### [Stated problem]
Reproduce every item below verbatim, line for line, with no changes.

# # #

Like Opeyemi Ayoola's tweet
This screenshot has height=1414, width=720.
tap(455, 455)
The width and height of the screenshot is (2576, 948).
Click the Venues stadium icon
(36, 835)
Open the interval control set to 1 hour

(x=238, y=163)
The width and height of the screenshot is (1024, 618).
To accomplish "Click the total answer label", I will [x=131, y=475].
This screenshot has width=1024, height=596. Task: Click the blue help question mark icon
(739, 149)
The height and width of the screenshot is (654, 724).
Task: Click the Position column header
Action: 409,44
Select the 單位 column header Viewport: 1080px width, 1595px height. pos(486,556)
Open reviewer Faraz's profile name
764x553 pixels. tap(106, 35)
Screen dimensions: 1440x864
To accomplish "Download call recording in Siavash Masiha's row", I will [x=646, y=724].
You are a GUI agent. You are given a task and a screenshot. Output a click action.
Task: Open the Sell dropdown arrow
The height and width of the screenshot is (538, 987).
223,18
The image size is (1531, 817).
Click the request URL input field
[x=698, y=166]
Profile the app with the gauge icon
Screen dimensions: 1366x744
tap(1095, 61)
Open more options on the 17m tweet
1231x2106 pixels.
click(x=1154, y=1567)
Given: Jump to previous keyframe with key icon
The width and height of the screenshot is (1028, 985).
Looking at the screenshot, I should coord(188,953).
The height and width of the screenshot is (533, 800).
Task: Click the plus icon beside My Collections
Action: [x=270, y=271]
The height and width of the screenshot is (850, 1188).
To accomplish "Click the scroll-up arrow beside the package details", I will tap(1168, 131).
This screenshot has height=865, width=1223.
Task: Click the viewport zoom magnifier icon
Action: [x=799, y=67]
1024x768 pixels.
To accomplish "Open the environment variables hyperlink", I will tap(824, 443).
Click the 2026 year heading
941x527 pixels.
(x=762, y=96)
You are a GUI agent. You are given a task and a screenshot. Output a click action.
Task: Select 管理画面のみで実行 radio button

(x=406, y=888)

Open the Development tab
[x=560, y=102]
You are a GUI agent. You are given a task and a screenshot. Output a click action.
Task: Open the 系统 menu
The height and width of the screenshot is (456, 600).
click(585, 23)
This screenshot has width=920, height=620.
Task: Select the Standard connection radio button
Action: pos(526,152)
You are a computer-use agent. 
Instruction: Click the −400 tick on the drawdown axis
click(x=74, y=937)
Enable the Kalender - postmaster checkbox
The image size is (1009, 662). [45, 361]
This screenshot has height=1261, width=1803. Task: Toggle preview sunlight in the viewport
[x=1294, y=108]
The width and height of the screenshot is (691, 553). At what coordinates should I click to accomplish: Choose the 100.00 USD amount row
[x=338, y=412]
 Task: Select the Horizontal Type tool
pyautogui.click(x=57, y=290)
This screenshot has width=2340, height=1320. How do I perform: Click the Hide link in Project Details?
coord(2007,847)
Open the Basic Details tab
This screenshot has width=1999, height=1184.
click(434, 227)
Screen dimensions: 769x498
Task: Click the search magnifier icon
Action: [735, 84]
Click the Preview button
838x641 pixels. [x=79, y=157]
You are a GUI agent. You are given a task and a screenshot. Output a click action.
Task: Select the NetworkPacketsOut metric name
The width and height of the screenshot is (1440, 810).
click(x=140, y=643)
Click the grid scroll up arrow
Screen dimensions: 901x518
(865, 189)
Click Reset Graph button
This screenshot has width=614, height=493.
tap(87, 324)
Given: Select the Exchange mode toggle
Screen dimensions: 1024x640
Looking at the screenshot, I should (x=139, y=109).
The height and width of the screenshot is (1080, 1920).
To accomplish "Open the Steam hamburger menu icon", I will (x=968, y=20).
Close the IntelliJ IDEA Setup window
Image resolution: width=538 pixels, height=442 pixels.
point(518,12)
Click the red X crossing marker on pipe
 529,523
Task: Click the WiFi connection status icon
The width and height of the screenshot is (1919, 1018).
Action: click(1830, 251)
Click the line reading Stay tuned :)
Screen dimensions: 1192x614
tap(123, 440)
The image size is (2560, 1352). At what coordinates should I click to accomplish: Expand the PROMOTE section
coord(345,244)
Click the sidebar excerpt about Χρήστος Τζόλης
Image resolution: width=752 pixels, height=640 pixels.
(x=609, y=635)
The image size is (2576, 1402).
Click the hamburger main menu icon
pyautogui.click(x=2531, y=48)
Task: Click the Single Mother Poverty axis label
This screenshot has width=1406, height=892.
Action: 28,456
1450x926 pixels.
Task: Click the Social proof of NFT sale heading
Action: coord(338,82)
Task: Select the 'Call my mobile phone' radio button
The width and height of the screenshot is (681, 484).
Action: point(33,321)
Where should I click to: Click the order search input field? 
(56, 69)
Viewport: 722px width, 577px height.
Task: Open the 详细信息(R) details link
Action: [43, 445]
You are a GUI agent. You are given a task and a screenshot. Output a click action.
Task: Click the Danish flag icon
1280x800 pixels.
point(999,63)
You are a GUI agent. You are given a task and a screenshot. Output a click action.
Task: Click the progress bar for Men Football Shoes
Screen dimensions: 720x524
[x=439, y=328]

# # #

### [Expected answer]
Like Opeyemi Ayoola's tweet
This screenshot has height=1414, width=720.
tap(455, 455)
The width and height of the screenshot is (2576, 948).
Click the Venues stadium icon
(36, 835)
Open the interval control set to 1 hour

(x=238, y=163)
The width and height of the screenshot is (1024, 618).
To accomplish "Click the total answer label", I will [x=131, y=475].
This screenshot has width=1024, height=596. Task: Click the blue help question mark icon
(739, 149)
The height and width of the screenshot is (654, 724).
Task: Click the Position column header
Action: 409,44
Select the 單位 column header Viewport: 1080px width, 1595px height. pos(486,556)
Open reviewer Faraz's profile name
764x553 pixels. tap(106, 35)
Screen dimensions: 1440x864
To accomplish "Download call recording in Siavash Masiha's row", I will [x=646, y=724].
You are a GUI agent. You are given a task and a screenshot. Output a click action.
Task: Open the Sell dropdown arrow
The height and width of the screenshot is (538, 987).
223,18
The image size is (1531, 817).
Click the request URL input field
[x=698, y=166]
Profile the app with the gauge icon
Screen dimensions: 1366x744
tap(1095, 61)
Open more options on the 17m tweet
1231x2106 pixels.
click(x=1154, y=1567)
Given: Jump to previous keyframe with key icon
The width and height of the screenshot is (1028, 985).
Looking at the screenshot, I should coord(188,953).
The height and width of the screenshot is (533, 800).
Task: Click the plus icon beside My Collections
Action: [x=270, y=271]
The height and width of the screenshot is (850, 1188).
To accomplish "Click the scroll-up arrow beside the package details", I will tap(1168, 131).
This screenshot has height=865, width=1223.
Task: Click the viewport zoom magnifier icon
Action: [x=799, y=67]
1024x768 pixels.
To accomplish "Open the environment variables hyperlink", I will tap(824, 443).
Click the 2026 year heading
941x527 pixels.
(x=762, y=96)
You are a GUI agent. You are given a task and a screenshot. Output a click action.
Task: Select 管理画面のみで実行 radio button

(x=406, y=888)

Open the Development tab
[x=560, y=102]
You are a GUI agent. You are given a task and a screenshot. Output a click action.
Task: Open the 系统 menu
The height and width of the screenshot is (456, 600).
click(585, 23)
This screenshot has width=920, height=620.
Task: Select the Standard connection radio button
Action: pos(526,152)
You are a computer-use agent. 
Instruction: Click the −400 tick on the drawdown axis
click(x=74, y=937)
Enable the Kalender - postmaster checkbox
The image size is (1009, 662). [45, 361]
This screenshot has height=1261, width=1803. Task: Toggle preview sunlight in the viewport
[x=1294, y=108]
The width and height of the screenshot is (691, 553). At what coordinates should I click to accomplish: Choose the 100.00 USD amount row
[x=338, y=412]
 Task: Select the Horizontal Type tool
pyautogui.click(x=57, y=290)
This screenshot has width=2340, height=1320. How do I perform: Click the Hide link in Project Details?
coord(2007,847)
Open the Basic Details tab
This screenshot has width=1999, height=1184.
click(434, 227)
Screen dimensions: 769x498
Task: Click the search magnifier icon
Action: [735, 84]
Click the Preview button
838x641 pixels. [x=79, y=157]
You are a GUI agent. You are given a task and a screenshot. Output a click action.
Task: Select the NetworkPacketsOut metric name
The width and height of the screenshot is (1440, 810).
click(x=140, y=643)
Click the grid scroll up arrow
Screen dimensions: 901x518
(865, 189)
Click Reset Graph button
This screenshot has width=614, height=493.
tap(87, 324)
Given: Select the Exchange mode toggle
Screen dimensions: 1024x640
Looking at the screenshot, I should (x=139, y=109).
The height and width of the screenshot is (1080, 1920).
To accomplish "Open the Steam hamburger menu icon", I will (x=968, y=20).
Close the IntelliJ IDEA Setup window
Image resolution: width=538 pixels, height=442 pixels.
point(518,12)
Click the red X crossing marker on pipe
 529,523
Task: Click the WiFi connection status icon
The width and height of the screenshot is (1919, 1018).
Action: click(1830, 251)
Click the line reading Stay tuned :)
Screen dimensions: 1192x614
tap(123, 440)
The image size is (2560, 1352). At what coordinates should I click to accomplish: Expand the PROMOTE section
coord(345,244)
Click the sidebar excerpt about Χρήστος Τζόλης
Image resolution: width=752 pixels, height=640 pixels.
(x=609, y=635)
The image size is (2576, 1402).
Click the hamburger main menu icon
pyautogui.click(x=2531, y=48)
Task: Click the Single Mother Poverty axis label
This screenshot has width=1406, height=892.
Action: 28,456
1450x926 pixels.
Task: Click the Social proof of NFT sale heading
Action: coord(338,82)
Task: Select the 'Call my mobile phone' radio button
The width and height of the screenshot is (681, 484).
Action: point(33,321)
Where should I click to: Click the order search input field? 
(56, 69)
Viewport: 722px width, 577px height.
Task: Open the 详细信息(R) details link
Action: [43, 445]
You are a GUI agent. You are given a task and a screenshot. Output a click action.
Task: Click the Danish flag icon
1280x800 pixels.
point(999,63)
You are a GUI agent. You are given a task and a screenshot. Output a click action.
Task: Click the progress bar for Men Football Shoes
Screen dimensions: 720x524
[x=439, y=328]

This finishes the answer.